§ **WHAT THE TASK REQUIRES**:
In the records below, the line with "is (680, 546)." opens the range and the line with "Task: Click OAuth" closes it; print that range exactly and nothing else.

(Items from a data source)

○ ○ ○

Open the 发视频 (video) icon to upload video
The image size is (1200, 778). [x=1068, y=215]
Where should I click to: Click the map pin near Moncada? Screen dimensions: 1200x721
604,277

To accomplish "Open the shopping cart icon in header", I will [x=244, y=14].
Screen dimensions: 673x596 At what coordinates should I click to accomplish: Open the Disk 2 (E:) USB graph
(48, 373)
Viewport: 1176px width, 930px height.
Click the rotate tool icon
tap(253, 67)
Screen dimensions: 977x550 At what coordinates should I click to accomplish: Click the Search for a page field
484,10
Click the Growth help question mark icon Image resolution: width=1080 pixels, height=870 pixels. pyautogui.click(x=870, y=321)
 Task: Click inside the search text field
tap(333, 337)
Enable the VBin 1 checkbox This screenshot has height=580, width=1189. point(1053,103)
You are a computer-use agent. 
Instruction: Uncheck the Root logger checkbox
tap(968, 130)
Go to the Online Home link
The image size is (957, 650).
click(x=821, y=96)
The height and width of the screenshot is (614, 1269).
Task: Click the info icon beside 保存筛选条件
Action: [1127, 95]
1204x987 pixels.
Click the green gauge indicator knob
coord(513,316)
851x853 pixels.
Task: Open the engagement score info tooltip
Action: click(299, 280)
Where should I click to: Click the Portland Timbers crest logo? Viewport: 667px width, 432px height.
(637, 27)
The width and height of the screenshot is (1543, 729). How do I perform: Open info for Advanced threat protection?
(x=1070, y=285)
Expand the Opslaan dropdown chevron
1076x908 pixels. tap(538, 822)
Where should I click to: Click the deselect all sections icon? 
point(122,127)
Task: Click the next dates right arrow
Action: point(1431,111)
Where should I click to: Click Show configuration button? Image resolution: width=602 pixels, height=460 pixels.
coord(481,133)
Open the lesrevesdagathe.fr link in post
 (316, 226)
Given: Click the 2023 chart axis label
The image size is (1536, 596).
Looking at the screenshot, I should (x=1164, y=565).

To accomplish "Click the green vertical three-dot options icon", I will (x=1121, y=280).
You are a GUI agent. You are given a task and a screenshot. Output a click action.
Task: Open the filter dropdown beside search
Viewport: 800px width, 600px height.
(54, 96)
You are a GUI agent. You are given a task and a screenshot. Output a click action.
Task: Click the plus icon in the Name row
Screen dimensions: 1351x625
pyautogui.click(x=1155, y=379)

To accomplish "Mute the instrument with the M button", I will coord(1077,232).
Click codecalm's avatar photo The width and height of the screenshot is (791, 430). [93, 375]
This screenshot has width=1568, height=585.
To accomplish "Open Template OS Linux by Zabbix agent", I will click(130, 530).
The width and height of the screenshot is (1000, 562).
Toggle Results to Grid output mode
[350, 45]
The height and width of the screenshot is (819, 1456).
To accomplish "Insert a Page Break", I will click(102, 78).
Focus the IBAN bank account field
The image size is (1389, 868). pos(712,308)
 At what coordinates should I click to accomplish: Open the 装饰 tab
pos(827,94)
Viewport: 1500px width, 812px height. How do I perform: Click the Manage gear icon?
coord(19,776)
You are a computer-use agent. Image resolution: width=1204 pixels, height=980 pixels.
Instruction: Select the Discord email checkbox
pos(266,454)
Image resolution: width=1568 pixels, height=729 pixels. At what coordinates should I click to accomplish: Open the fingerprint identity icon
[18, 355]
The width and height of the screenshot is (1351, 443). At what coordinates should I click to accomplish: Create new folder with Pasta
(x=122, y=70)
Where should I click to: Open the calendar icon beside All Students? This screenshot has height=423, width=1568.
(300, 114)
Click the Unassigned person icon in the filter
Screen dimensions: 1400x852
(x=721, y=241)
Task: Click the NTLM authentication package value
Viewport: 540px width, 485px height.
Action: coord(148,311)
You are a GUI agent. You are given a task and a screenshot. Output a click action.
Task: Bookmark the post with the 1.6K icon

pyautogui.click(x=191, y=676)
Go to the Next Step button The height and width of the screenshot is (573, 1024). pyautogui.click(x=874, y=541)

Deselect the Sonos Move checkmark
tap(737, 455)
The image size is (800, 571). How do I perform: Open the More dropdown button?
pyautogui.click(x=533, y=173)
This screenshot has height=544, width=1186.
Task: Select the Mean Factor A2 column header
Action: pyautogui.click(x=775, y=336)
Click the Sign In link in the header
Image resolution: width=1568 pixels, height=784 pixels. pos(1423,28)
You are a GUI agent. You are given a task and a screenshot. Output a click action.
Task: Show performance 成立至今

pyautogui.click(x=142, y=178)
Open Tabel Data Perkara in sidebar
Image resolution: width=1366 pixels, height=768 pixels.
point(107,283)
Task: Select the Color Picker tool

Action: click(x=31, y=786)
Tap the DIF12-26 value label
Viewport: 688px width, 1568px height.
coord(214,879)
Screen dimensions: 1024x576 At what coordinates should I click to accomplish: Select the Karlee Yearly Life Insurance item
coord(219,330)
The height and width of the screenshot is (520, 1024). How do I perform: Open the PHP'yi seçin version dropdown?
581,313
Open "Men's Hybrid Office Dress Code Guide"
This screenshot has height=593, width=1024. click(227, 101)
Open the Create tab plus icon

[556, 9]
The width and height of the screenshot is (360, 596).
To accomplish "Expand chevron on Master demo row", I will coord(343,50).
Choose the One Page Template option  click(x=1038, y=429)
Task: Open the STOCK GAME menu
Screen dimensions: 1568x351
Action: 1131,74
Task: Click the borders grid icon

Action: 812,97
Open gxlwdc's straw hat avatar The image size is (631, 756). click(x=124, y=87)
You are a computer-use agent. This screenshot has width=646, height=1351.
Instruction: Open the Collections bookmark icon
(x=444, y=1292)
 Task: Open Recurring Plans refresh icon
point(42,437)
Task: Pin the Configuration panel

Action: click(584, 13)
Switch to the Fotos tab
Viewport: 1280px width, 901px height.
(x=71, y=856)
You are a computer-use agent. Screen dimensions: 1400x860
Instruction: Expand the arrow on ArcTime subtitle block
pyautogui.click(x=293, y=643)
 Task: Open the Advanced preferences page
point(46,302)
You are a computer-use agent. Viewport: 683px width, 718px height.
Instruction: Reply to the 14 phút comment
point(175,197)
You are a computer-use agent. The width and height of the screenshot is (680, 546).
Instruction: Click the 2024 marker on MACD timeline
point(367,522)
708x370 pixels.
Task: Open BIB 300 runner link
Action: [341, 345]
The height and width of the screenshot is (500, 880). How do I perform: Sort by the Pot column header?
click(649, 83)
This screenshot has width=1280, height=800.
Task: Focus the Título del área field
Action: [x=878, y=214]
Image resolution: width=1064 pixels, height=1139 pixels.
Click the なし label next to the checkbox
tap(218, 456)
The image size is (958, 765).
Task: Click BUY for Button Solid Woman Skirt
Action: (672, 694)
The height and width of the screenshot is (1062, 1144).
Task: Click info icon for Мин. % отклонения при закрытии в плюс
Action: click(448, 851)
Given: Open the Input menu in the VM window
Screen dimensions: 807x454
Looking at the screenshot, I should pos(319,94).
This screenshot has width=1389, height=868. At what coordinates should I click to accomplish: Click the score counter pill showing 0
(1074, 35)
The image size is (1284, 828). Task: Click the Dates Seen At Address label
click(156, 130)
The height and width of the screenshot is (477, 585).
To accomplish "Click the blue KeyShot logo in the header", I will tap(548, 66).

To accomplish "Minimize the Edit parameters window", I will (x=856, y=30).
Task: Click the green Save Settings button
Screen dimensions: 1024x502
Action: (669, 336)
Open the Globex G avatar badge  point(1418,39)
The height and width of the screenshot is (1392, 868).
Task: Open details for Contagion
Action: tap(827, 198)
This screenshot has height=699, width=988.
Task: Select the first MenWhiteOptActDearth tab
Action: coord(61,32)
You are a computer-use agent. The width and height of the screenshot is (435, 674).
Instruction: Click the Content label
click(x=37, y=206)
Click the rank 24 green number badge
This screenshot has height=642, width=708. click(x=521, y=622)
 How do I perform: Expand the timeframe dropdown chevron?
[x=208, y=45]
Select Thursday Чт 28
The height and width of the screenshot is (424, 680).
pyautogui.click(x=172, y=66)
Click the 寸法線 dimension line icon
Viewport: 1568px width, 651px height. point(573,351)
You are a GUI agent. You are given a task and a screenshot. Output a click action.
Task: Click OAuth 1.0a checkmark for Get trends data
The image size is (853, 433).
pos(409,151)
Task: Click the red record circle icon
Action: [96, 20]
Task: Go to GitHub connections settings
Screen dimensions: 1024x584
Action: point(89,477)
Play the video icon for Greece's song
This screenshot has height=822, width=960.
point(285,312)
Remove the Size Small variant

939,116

○ ○ ○

§ **EXPECTED ANSWER**:
You are a computer-use agent. The width and height of the screenshot is (680, 546).
Instruction: Click the 2024 marker on MACD timeline
point(367,522)
708x370 pixels.
Task: Open BIB 300 runner link
Action: [341, 345]
The height and width of the screenshot is (500, 880). How do I perform: Sort by the Pot column header?
click(649, 83)
This screenshot has width=1280, height=800.
Task: Focus the Título del área field
Action: [x=878, y=214]
Image resolution: width=1064 pixels, height=1139 pixels.
Click the なし label next to the checkbox
tap(218, 456)
The image size is (958, 765).
Task: Click BUY for Button Solid Woman Skirt
Action: (672, 694)
The height and width of the screenshot is (1062, 1144).
Task: Click info icon for Мин. % отклонения при закрытии в плюс
Action: click(448, 851)
Given: Open the Input menu in the VM window
Screen dimensions: 807x454
Looking at the screenshot, I should pos(319,94).
This screenshot has width=1389, height=868. At what coordinates should I click to accomplish: Click the score counter pill showing 0
(1074, 35)
The image size is (1284, 828). Task: Click the Dates Seen At Address label
click(156, 130)
The height and width of the screenshot is (477, 585).
To accomplish "Click the blue KeyShot logo in the header", I will tap(548, 66).

To accomplish "Minimize the Edit parameters window", I will (x=856, y=30).
Task: Click the green Save Settings button
Screen dimensions: 1024x502
Action: (669, 336)
Open the Globex G avatar badge  point(1418,39)
The height and width of the screenshot is (1392, 868).
Task: Open details for Contagion
Action: tap(827, 198)
This screenshot has height=699, width=988.
Task: Select the first MenWhiteOptActDearth tab
Action: coord(61,32)
You are a computer-use agent. The width and height of the screenshot is (435, 674).
Instruction: Click the Content label
click(x=37, y=206)
Click the rank 24 green number badge
This screenshot has height=642, width=708. click(x=521, y=622)
 How do I perform: Expand the timeframe dropdown chevron?
[x=208, y=45]
Select Thursday Чт 28
The height and width of the screenshot is (424, 680).
pyautogui.click(x=172, y=66)
Click the 寸法線 dimension line icon
Viewport: 1568px width, 651px height. point(573,351)
You are a GUI agent. You are given a task and a screenshot. Output a click action.
Task: Click OAuth 1.0a checkmark for Get trends data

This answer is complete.